→ **任务**:
把下方关于 TTLL7 的所给文本中从“微管蛋白酪氨酸连接酶样 7； TTLL7”一直到“还通过添加后续谷氨酸盐形成聚谷氨酸链来延长该分支（Ikegami 等人，2006；Garnham 等人，2015）。”的全部内容重写一遍，其中的“多聚谷氨酰胺酶”更新为“聚谷氨酸化酶”。

→ **所给文本**:
^^^^^^^^

微管蛋白酪氨酸连接酶样 7； TTLL7

微管蛋白酪氨酸连接酶样家族，成员 7

HGNC 批准的基因符号：TTLL7

细胞遗传学定位：1p31.1 基因组坐标（GRCh38）：1:83,865,024-83,999,132（来自 NCBI）

▼ 说明

TTLL7 是一种多聚谷氨酰胺酶，通过将谷氨酸连接到微管蛋白尾部保守内部谷氨酸的 α-羧基，优先修饰微管中的 β-微管蛋白（TUBB; 191130）。 TTLL7 还通过添加后续谷氨酸盐形成聚谷氨酸链来延长该分支（Ikegami 等人，2006；Garnham 等人，2015）。

▼ 克隆与表达

通过微阵列分析，Ikegami 等人（2006）发现人类TTLL7在神经系统中高表达，包括脊髓、丘脑、海马、下丘脑和小脑。 原位杂交显示，Ttll7 转录物存在于整个小鼠大脑中，特别是在海马、丘脑、嗅球和小脑中。 成年小鼠中枢神经系统免疫染色显示，细胞内Ttll7主要呈体树突状； 它主要定位于小脑浦肯野神经元的体细胞和树突，以及大脑皮层和海马 CA1 区锥体神经元的顶树突。

^^^^^^^^

→ **数据摘录**:
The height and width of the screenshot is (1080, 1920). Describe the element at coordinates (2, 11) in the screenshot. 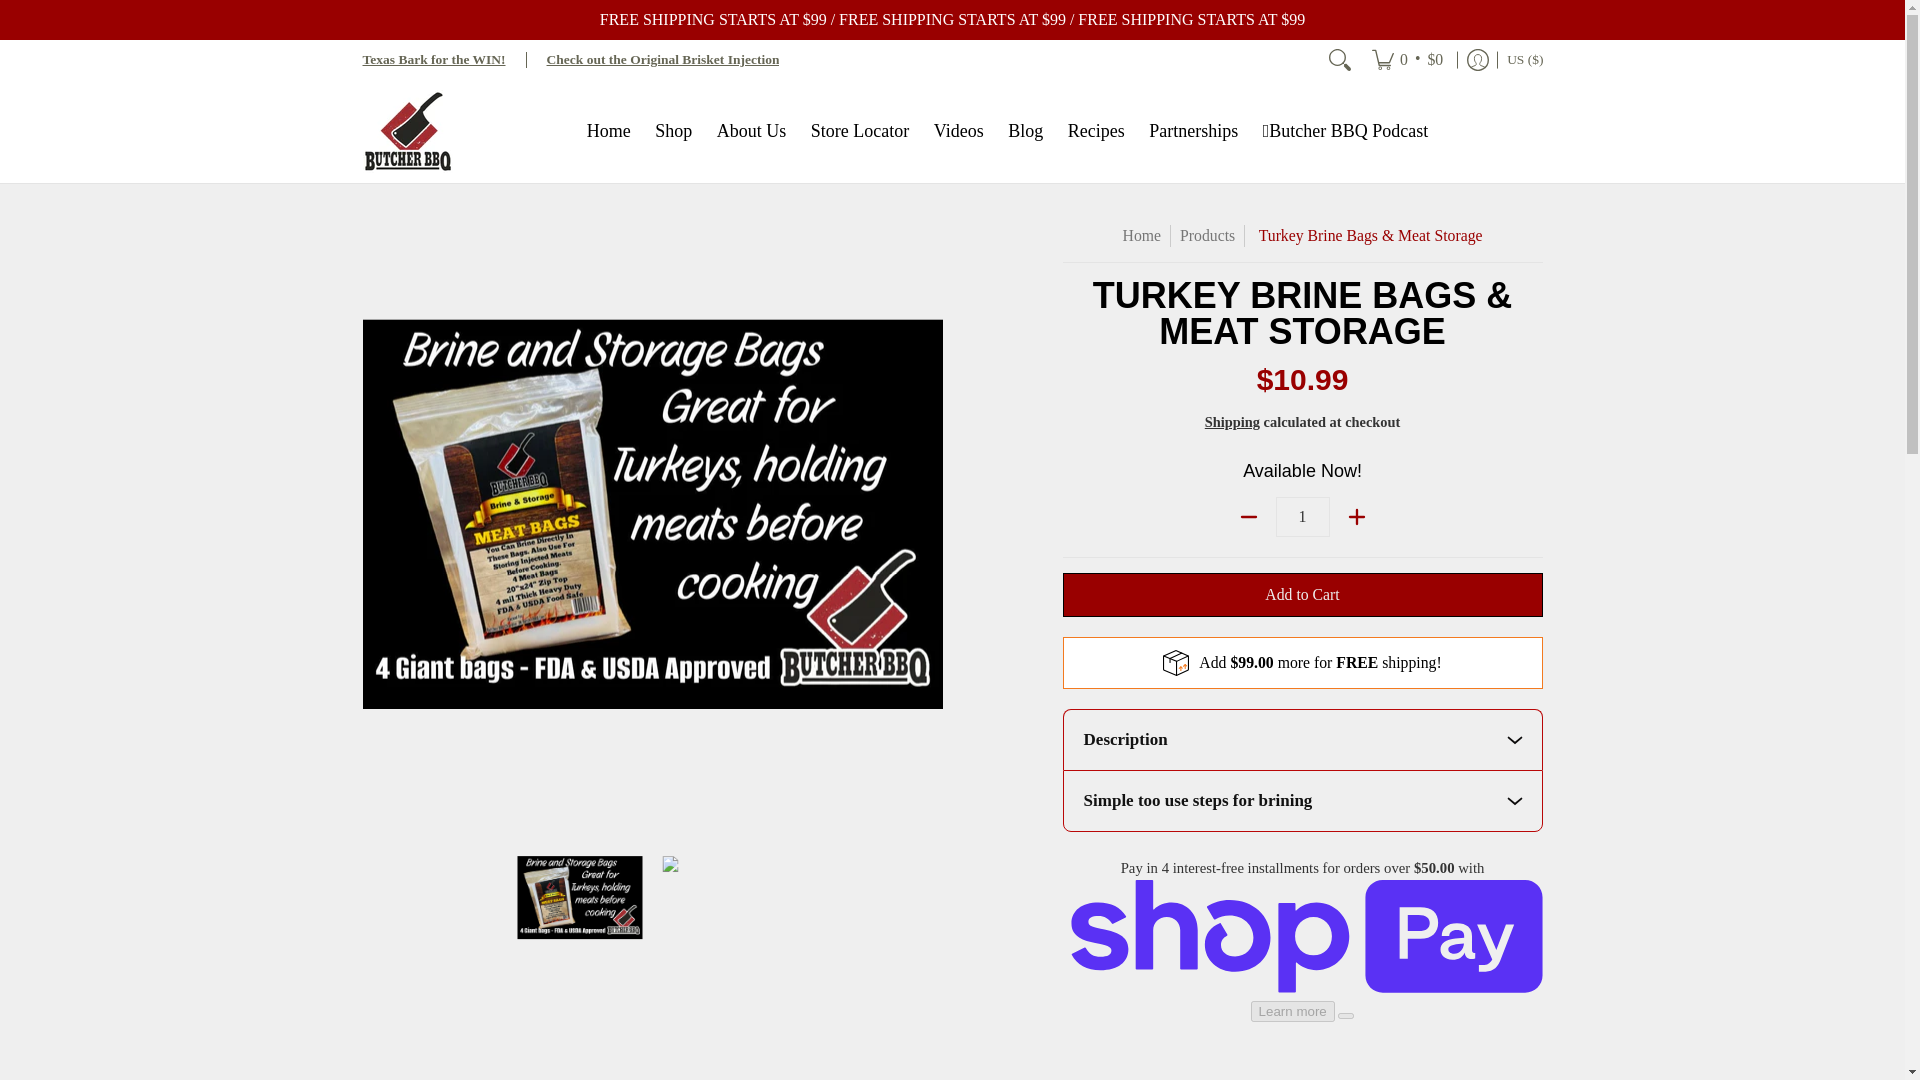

^^^^^^^^

→ **作答区**:
微管蛋白酪氨酸连接酶样 7； TTLL7

微管蛋白酪氨酸连接酶样家族，成员 7

HGNC 批准的基因符号：TTLL7

细胞遗传学定位：1p31.1 基因组坐标（GRCh38）：1:83,865,024-83,999,132（来自 NCBI）

▼ 说明

TTLL7 是一种聚谷氨酸化酶，通过将谷氨酸连接到微管蛋白尾部保守内部谷氨酸的 α-羧基，优先修饰微管中的 β-微管蛋白（TUBB; 191130）。 TTLL7 还通过添加后续谷氨酸盐形成聚谷氨酸链来延长该分支（Ikegami 等人，2006；Garnham 等人，2015）。